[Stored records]

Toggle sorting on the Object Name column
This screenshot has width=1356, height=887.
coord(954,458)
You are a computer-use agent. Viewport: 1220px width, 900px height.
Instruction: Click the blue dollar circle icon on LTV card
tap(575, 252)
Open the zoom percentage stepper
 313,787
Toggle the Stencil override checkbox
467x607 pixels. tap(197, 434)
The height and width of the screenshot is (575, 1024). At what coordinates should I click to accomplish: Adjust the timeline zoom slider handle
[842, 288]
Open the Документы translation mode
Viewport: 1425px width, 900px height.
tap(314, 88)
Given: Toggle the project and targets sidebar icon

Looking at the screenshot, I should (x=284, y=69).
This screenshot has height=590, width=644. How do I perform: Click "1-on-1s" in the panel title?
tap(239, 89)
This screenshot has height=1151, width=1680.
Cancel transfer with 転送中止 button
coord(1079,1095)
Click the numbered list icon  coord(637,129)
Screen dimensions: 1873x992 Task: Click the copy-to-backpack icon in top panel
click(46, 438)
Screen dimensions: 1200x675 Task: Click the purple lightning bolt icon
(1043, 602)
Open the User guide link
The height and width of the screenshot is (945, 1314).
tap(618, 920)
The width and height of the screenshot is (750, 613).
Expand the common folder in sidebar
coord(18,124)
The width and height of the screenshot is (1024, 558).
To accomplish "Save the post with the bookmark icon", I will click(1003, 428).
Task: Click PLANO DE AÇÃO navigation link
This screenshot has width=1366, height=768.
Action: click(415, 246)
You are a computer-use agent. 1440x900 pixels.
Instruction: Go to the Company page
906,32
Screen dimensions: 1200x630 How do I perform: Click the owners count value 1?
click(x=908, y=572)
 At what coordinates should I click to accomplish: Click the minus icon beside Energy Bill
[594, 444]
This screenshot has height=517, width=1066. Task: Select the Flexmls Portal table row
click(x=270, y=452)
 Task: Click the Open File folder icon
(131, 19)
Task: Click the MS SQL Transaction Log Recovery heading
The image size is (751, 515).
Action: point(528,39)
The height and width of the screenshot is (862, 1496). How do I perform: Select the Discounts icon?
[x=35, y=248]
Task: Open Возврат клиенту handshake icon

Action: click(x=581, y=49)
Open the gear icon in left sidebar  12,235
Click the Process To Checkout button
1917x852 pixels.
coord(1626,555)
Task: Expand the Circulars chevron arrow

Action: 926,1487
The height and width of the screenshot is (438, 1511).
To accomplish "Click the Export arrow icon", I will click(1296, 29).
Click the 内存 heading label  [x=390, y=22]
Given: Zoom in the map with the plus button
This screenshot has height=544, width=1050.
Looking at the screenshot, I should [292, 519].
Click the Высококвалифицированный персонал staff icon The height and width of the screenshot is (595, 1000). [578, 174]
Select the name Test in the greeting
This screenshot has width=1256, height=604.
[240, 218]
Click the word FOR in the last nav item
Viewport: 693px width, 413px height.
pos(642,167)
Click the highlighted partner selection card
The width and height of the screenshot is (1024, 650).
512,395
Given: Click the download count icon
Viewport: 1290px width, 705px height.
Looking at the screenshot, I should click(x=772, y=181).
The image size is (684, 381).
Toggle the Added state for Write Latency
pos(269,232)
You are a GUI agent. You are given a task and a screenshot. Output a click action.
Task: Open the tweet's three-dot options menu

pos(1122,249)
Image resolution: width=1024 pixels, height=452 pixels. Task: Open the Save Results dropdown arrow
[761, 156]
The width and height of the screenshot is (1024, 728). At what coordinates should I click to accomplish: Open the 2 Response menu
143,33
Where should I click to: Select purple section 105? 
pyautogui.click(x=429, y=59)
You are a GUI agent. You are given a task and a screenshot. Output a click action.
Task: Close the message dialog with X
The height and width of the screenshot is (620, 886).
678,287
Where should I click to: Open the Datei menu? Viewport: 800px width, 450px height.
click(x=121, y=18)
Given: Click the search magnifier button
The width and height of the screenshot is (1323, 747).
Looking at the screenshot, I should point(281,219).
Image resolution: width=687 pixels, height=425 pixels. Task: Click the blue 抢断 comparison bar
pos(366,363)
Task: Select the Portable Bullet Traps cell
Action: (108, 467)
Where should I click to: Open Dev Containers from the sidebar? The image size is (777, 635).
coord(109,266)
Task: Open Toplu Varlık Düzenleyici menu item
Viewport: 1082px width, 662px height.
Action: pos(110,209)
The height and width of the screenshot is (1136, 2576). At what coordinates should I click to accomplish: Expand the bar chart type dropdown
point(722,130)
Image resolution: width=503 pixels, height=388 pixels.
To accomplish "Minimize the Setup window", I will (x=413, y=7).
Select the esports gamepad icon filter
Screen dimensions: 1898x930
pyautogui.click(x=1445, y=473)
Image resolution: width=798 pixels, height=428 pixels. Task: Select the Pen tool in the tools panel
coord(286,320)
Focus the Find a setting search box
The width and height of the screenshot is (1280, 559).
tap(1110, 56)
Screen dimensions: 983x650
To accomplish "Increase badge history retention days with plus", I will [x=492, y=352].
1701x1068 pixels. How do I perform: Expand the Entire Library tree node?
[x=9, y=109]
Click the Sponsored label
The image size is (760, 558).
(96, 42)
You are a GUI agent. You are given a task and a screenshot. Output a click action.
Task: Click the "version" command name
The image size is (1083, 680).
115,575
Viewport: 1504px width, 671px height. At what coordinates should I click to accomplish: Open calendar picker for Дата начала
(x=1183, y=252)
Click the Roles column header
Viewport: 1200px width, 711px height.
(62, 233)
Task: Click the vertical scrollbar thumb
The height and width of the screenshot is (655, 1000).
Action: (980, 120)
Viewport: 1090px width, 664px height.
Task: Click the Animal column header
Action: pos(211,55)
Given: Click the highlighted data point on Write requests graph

▶ **Exercise instructions**
Tally the lines in the records containing the string "computer"; output only the tally.

▶ **Answer for this exercise**
2